┌─ EXERCISE DATA

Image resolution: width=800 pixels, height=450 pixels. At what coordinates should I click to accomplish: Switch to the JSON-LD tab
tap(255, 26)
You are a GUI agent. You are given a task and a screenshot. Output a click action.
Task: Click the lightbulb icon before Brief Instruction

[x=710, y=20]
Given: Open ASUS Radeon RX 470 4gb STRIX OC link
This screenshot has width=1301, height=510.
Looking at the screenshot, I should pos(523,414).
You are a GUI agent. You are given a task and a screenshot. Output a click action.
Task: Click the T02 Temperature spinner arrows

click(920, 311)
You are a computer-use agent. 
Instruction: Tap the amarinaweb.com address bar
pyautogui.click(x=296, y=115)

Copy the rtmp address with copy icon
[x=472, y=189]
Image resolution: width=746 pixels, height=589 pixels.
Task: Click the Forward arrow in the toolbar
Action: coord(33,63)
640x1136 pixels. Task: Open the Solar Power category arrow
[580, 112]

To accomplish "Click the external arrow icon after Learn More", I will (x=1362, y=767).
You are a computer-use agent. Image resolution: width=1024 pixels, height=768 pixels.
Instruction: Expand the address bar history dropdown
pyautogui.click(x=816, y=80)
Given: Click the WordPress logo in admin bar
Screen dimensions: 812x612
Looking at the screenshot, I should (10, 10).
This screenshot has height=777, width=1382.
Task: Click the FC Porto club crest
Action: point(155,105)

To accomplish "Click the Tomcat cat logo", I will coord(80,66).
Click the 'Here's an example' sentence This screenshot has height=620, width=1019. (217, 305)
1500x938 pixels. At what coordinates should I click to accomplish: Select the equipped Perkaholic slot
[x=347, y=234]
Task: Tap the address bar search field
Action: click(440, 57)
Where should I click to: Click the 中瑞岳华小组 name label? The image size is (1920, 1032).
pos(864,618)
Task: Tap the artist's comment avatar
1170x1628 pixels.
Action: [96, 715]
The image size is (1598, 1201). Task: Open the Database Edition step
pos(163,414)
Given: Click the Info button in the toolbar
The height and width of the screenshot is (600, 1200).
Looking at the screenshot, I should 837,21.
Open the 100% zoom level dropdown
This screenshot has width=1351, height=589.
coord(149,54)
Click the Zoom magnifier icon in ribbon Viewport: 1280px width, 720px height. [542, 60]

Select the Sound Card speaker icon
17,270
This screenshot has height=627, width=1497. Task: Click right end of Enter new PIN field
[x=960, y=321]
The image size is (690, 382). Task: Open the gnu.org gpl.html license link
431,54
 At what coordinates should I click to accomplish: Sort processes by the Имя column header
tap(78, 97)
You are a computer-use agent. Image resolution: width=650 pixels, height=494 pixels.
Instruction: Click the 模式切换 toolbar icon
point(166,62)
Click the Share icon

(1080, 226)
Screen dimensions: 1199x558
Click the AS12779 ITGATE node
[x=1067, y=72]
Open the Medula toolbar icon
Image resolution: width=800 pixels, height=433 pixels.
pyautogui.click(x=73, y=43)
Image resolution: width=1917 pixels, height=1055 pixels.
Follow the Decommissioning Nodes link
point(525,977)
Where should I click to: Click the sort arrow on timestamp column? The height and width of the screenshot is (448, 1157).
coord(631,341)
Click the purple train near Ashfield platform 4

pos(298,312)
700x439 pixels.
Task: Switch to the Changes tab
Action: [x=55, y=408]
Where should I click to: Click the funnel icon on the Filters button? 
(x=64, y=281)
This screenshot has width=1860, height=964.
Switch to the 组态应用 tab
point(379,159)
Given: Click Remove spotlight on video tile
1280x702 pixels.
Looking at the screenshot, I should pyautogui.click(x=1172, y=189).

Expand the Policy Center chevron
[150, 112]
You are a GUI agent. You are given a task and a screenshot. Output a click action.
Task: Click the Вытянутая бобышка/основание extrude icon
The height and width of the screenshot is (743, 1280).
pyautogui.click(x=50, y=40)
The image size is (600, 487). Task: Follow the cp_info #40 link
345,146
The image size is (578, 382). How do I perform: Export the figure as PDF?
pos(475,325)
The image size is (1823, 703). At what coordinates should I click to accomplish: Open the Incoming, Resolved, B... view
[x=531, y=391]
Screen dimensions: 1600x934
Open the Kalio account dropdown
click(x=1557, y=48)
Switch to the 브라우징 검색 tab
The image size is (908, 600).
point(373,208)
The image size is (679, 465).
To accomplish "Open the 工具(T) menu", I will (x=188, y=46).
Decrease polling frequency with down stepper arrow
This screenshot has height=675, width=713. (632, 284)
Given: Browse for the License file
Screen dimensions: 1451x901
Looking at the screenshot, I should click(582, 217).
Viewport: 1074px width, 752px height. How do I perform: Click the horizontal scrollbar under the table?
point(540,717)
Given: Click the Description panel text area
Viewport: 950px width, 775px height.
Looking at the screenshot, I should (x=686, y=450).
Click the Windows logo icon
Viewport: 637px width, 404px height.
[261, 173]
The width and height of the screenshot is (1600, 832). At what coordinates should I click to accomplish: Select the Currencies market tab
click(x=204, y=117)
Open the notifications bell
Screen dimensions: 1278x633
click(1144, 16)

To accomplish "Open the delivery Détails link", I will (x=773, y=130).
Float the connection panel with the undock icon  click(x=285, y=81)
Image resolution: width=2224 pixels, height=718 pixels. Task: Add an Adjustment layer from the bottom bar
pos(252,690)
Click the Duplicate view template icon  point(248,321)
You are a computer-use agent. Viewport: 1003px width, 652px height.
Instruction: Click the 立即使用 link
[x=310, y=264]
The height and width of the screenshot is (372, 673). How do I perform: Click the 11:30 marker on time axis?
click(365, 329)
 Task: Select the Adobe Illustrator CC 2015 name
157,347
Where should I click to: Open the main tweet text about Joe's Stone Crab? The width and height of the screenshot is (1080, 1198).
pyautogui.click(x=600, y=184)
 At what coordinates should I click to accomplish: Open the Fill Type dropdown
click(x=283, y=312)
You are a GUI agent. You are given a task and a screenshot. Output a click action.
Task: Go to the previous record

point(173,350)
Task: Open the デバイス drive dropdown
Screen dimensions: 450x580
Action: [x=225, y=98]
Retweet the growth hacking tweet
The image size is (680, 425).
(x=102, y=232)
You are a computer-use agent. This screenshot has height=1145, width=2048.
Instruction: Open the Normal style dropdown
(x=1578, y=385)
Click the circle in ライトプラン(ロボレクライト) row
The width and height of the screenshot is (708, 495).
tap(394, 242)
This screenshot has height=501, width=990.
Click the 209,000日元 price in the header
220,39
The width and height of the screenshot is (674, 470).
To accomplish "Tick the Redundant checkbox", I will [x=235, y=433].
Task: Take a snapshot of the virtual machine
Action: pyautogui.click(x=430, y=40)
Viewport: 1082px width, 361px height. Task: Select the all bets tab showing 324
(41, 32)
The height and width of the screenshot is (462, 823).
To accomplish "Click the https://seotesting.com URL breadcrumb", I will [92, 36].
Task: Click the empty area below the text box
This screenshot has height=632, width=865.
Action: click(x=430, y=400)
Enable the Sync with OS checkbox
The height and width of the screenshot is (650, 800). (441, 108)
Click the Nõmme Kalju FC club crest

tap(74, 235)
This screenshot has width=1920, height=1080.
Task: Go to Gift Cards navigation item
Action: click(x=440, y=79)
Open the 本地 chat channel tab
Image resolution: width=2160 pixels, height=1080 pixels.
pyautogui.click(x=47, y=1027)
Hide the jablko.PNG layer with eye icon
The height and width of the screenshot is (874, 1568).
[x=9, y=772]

└─

Your reply is one number: how many lines of the records above contain the word "panel".

▶ **TASK RESPONSE**:
2